Exercise directions: Copy the data below line for line, without changing anything.

Input material:
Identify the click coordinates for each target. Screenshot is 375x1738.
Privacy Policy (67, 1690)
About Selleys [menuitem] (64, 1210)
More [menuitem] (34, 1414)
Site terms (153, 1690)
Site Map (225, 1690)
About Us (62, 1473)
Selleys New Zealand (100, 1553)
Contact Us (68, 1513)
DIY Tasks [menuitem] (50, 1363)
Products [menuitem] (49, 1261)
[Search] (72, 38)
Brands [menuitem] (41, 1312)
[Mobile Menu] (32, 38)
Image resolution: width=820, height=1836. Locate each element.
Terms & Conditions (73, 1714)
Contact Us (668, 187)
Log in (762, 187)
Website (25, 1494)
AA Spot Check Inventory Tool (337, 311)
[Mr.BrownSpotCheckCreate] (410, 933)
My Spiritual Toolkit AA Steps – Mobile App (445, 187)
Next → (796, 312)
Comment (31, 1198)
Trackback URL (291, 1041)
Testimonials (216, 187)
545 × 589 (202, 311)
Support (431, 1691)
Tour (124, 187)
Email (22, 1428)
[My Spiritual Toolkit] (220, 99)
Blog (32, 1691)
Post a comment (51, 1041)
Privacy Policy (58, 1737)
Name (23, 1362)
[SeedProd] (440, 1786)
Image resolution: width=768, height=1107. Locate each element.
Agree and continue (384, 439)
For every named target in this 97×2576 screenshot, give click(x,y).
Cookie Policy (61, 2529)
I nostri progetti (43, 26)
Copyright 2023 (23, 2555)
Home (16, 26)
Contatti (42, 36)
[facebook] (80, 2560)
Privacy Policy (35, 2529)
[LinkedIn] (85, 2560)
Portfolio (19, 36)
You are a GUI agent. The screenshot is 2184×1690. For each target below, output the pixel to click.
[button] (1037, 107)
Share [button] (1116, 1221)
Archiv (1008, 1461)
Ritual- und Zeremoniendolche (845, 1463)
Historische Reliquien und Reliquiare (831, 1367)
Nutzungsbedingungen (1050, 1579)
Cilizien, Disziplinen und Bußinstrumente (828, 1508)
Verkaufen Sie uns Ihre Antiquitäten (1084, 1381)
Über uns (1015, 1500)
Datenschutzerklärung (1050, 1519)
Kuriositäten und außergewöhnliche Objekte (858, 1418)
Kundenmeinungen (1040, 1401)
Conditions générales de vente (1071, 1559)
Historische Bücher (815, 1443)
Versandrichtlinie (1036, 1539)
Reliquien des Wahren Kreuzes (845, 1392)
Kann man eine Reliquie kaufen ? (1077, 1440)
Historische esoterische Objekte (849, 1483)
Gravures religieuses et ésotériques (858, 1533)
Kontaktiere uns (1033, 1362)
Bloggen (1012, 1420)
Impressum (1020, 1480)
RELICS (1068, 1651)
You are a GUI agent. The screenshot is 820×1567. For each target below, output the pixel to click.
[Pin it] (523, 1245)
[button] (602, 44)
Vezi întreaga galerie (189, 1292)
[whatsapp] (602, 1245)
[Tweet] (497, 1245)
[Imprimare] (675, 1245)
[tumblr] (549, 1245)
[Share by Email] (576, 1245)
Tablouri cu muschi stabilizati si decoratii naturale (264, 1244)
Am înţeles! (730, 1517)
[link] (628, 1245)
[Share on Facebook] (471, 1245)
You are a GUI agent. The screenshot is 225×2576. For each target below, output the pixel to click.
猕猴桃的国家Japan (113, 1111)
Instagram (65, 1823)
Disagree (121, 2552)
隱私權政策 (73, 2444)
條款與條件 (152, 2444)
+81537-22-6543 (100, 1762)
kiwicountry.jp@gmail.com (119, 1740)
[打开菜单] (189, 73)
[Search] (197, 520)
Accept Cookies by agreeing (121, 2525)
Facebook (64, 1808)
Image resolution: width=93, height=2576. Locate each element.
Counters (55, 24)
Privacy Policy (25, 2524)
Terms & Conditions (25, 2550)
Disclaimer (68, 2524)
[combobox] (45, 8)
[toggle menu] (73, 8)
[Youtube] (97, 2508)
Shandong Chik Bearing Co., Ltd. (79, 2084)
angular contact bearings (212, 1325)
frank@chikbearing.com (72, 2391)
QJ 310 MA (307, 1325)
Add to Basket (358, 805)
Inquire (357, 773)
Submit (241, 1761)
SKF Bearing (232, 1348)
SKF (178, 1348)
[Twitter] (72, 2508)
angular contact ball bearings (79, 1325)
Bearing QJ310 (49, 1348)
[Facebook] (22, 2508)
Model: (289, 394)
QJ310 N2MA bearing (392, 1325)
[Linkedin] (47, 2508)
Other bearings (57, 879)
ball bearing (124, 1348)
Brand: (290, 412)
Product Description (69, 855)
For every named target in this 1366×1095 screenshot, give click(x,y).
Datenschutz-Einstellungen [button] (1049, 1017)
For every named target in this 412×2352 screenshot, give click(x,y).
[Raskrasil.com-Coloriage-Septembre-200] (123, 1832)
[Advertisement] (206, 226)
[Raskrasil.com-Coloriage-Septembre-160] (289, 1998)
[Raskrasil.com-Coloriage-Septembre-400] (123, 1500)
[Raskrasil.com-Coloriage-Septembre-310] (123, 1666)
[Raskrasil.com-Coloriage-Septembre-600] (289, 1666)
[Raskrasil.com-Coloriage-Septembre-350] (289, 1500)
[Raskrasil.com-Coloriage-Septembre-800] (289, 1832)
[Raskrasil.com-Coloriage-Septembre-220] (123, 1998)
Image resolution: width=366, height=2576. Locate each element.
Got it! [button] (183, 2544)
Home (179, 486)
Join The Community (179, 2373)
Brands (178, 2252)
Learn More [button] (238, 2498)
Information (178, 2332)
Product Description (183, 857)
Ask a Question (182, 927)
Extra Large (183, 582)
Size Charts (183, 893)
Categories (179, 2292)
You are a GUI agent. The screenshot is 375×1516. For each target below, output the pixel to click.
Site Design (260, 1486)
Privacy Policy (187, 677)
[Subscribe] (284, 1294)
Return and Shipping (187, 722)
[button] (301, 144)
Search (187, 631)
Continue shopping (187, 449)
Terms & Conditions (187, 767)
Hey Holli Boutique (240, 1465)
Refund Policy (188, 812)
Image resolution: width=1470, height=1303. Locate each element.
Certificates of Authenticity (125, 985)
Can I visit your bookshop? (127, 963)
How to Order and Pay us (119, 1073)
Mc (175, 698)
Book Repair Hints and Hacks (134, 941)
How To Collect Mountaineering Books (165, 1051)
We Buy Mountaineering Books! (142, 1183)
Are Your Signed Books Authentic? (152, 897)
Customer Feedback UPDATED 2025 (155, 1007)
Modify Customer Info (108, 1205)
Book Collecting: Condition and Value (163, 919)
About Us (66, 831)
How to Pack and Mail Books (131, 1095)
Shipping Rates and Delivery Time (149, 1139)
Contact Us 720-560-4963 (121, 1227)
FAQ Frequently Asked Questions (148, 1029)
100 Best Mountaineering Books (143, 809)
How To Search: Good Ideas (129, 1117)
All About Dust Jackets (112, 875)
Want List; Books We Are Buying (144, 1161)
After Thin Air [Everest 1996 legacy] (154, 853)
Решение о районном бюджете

Result for this task:
Identify the click coordinates for each target. Screenshot is 375x1738.
Privacy Policy (67, 1690)
About Selleys [menuitem] (64, 1210)
More [menuitem] (34, 1414)
Site terms (153, 1690)
Site Map (225, 1690)
About Us (62, 1473)
Selleys New Zealand (100, 1553)
Contact Us (68, 1513)
DIY Tasks [menuitem] (50, 1363)
Products [menuitem] (49, 1261)
[Search] (72, 38)
Brands [menuitem] (41, 1312)
[Mobile Menu] (32, 38)
Image resolution: width=820, height=1836. Locate each element.
Terms & Conditions (73, 1714)
Contact Us (668, 187)
Log in (762, 187)
Website (25, 1494)
AA Spot Check Inventory Tool (337, 311)
[Mr.BrownSpotCheckCreate] (410, 933)
My Spiritual Toolkit AA Steps – Mobile App (445, 187)
Next → (796, 312)
Comment (31, 1198)
Trackback URL (291, 1041)
Testimonials (216, 187)
545 × 589 (202, 311)
Support (431, 1691)
Tour (124, 187)
Email (22, 1428)
[My Spiritual Toolkit] (220, 99)
Blog (32, 1691)
Post a comment (51, 1041)
Privacy Policy (58, 1737)
Name (23, 1362)
[SeedProd] (440, 1786)
Image resolution: width=768, height=1107. Locate each element.
Agree and continue (384, 439)
For every named target in this 97×2576 screenshot, give click(x,y).
Cookie Policy (61, 2529)
I nostri progetti (43, 26)
Copyright 2023 (23, 2555)
Home (16, 26)
Contatti (42, 36)
[facebook] (80, 2560)
Privacy Policy (35, 2529)
[LinkedIn] (85, 2560)
Portfolio (19, 36)
You are a GUI agent. The screenshot is 2184×1690. For each target below, output the pixel to click.
[button] (1037, 107)
Share [button] (1116, 1221)
Archiv (1008, 1461)
Ritual- und Zeremoniendolche (845, 1463)
Historische Reliquien und Reliquiare (831, 1367)
Nutzungsbedingungen (1050, 1579)
Cilizien, Disziplinen und Bußinstrumente (828, 1508)
Verkaufen Sie uns Ihre Antiquitäten (1084, 1381)
Über uns (1015, 1500)
Datenschutzerklärung (1050, 1519)
Kuriositäten und außergewöhnliche Objekte (858, 1418)
Kundenmeinungen (1040, 1401)
Conditions générales de vente (1071, 1559)
Historische Bücher (815, 1443)
Versandrichtlinie (1036, 1539)
Reliquien des Wahren Kreuzes (845, 1392)
Kann man eine Reliquie kaufen ? (1077, 1440)
Historische esoterische Objekte (849, 1483)
Gravures religieuses et ésotériques (858, 1533)
Kontaktiere uns (1033, 1362)
Bloggen (1012, 1420)
Impressum (1020, 1480)
RELICS (1068, 1651)
You are a GUI agent. The screenshot is 820×1567. For each target below, output the pixel to click.
[Pin it] (523, 1245)
[button] (602, 44)
Vezi întreaga galerie (189, 1292)
[whatsapp] (602, 1245)
[Tweet] (497, 1245)
[Imprimare] (675, 1245)
[tumblr] (549, 1245)
[Share by Email] (576, 1245)
Tablouri cu muschi stabilizati si decoratii naturale (264, 1244)
Am înţeles! (730, 1517)
[link] (628, 1245)
[Share on Facebook] (471, 1245)
You are a GUI agent. The screenshot is 225×2576. For each target below, output the pixel to click.
猕猴桃的国家Japan (113, 1111)
Instagram (65, 1823)
Disagree (121, 2552)
隱私權政策 (73, 2444)
條款與條件 (152, 2444)
+81537-22-6543 (100, 1762)
kiwicountry.jp@gmail.com (119, 1740)
[打开菜单] (189, 73)
[Search] (197, 520)
Accept Cookies by agreeing (121, 2525)
Facebook (64, 1808)
Image resolution: width=93, height=2576. Locate each element.
Counters (55, 24)
Privacy Policy (25, 2524)
Terms & Conditions (25, 2550)
Disclaimer (68, 2524)
[combobox] (45, 8)
[toggle menu] (73, 8)
[Youtube] (97, 2508)
Shandong Chik Bearing Co., Ltd. (79, 2084)
angular contact bearings (212, 1325)
frank@chikbearing.com (72, 2391)
QJ 310 MA (307, 1325)
Add to Basket (358, 805)
Inquire (357, 773)
Submit (241, 1761)
SKF Bearing (232, 1348)
SKF (178, 1348)
[Twitter] (72, 2508)
angular contact ball bearings (79, 1325)
Bearing QJ310 (49, 1348)
[Facebook] (22, 2508)
Model: (289, 394)
QJ310 N2MA bearing (392, 1325)
[Linkedin] (47, 2508)
Other bearings (57, 879)
ball bearing (124, 1348)
Brand: (290, 412)
Product Description (69, 855)
For every named target in this 1366×1095 screenshot, give click(x,y).
Datenschutz-Einstellungen [button] (1049, 1017)
For every named target in this 412×2352 screenshot, give click(x,y).
[Raskrasil.com-Coloriage-Septembre-200] (123, 1832)
[Advertisement] (206, 226)
[Raskrasil.com-Coloriage-Septembre-160] (289, 1998)
[Raskrasil.com-Coloriage-Septembre-400] (123, 1500)
[Raskrasil.com-Coloriage-Septembre-310] (123, 1666)
[Raskrasil.com-Coloriage-Septembre-600] (289, 1666)
[Raskrasil.com-Coloriage-Septembre-350] (289, 1500)
[Raskrasil.com-Coloriage-Septembre-800] (289, 1832)
[Raskrasil.com-Coloriage-Septembre-220] (123, 1998)
Image resolution: width=366, height=2576. Locate each element.
Got it! [button] (183, 2544)
Home (179, 486)
Join The Community (179, 2373)
Brands (178, 2252)
Learn More [button] (238, 2498)
Information (178, 2332)
Product Description (183, 857)
Ask a Question (182, 927)
Extra Large (183, 582)
Size Charts (183, 893)
Categories (179, 2292)
You are a GUI agent. The screenshot is 375×1516. For each target below, output the pixel to click.
Site Design (260, 1486)
Privacy Policy (187, 677)
[Subscribe] (284, 1294)
Return and Shipping (187, 722)
[button] (301, 144)
Search (187, 631)
Continue shopping (187, 449)
Terms & Conditions (187, 767)
Hey Holli Boutique (240, 1465)
Refund Policy (188, 812)
Image resolution: width=1470, height=1303. Locate each element.
Certificates of Authenticity (125, 985)
Can I visit your bookshop? (127, 963)
How to Order and Pay us (119, 1073)
Mc (175, 698)
Book Repair Hints and Hacks (134, 941)
How To Collect Mountaineering Books (165, 1051)
We Buy Mountaineering Books! (142, 1183)
Are Your Signed Books Authentic? (152, 897)
Customer Feedback UPDATED 2025 (155, 1007)
Modify Customer Info (108, 1205)
Book Collecting: Condition and Value (163, 919)
About Us (66, 831)
How to Pack and Mail Books (131, 1095)
Shipping Rates and Delivery Time (149, 1139)
Contact Us 720-560-4963 (121, 1227)
FAQ Frequently Asked Questions (148, 1029)
100 Best Mountaineering Books (143, 809)
How To Search: Good Ideas (129, 1117)
All About Dust Jackets (112, 875)
Want List; Books We Are Buying (144, 1161)
After Thin Air [Everest 1996 legacy] (154, 853)
Решение о районном бюджете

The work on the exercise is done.